# EXERCISE DIRECTIONS
Please list every woman the text on women in America below names.

Women In America

Inform the way women lived in the 1700s, 1800s, and Today.

Women In The 1700s

The Beginning of Women Rights

Women didn't have a lot of rights. They were forced into marriage when they were in their teens. They were determined their marriage by her stats. If a woman wasn't married, they were looked down by, walking around, people thinking that they are disgraced. Once Married, a women gave up her freedom. They don't own properties, and their husband own their owning. During the Revolutionary War, it was a change in women right. Women were hired to become spies for men. Other women stayed home and worked hard in their farms. Sybil Ludington is one women who warned the American colonial forces that the British is coming. She rode 40 miles more than Paul Revere. Also, Mercy Otis Warren was also one women who wrote Poetry and plays about the British Propaganda. Their are women who were nurses for men in the Revolutionary War. Other important women would capture British man or fight for the patriots. They gotten importation and more. It was the way they win the revolutionary war. Once the war was over, the men were impress. They given women more right, like divorcing their husband in some states. It was good because people won't look down on single women. However, once they are divorced, they can't keep their children.

Women in the 1800s

The change in the 1800s

Women don't go to school just because men believe they don't have brains like men. The girls worked with their moms. Doing household and jobs. But the Jobs wasn't really fun at all. One of the Jobs is a New England Mill Worker. White Young women works their. These women works at taxlie factories. They are either Single or divorced. In a polluted area, they work twelve or thirteen hours a day. Their was one Mill worker named Harriet Hanson Robinson worked at a mill. She saw many women who gotten hurt, and pinched. Harriet Hanson Robinson gotten so mad, she got on strike. She might of been a little girl, But she encourage other women to go on strike too. Also women didn't have a lot of rights. For example, Women aren't able to speak in public. The women lose their children once divorced or death of a husband. Also, Men are allowed to beat their wife! Lastly, they aren't allowed to vote. Until 1839, they were not able to own property. In 1848 The Seneca Falls convection took place in New York. The Seneca Fall is an origination of women from across the country who met together to make a document of Women right. It was kind of like the document of Declaration of Independence, but the women change the document into a document which talked about women rights, and being treated equally. However, some news paper thought these women are crazy. But more rights happened in the future.

# STORED DATA
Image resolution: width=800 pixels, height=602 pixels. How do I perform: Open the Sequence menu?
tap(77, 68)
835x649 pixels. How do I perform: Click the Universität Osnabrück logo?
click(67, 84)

==

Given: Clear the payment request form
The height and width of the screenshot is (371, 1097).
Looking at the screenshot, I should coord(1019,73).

# THE RESPONSE
Sybil Ludington, Mercy Otis Warren, Harriet Hanson Robinson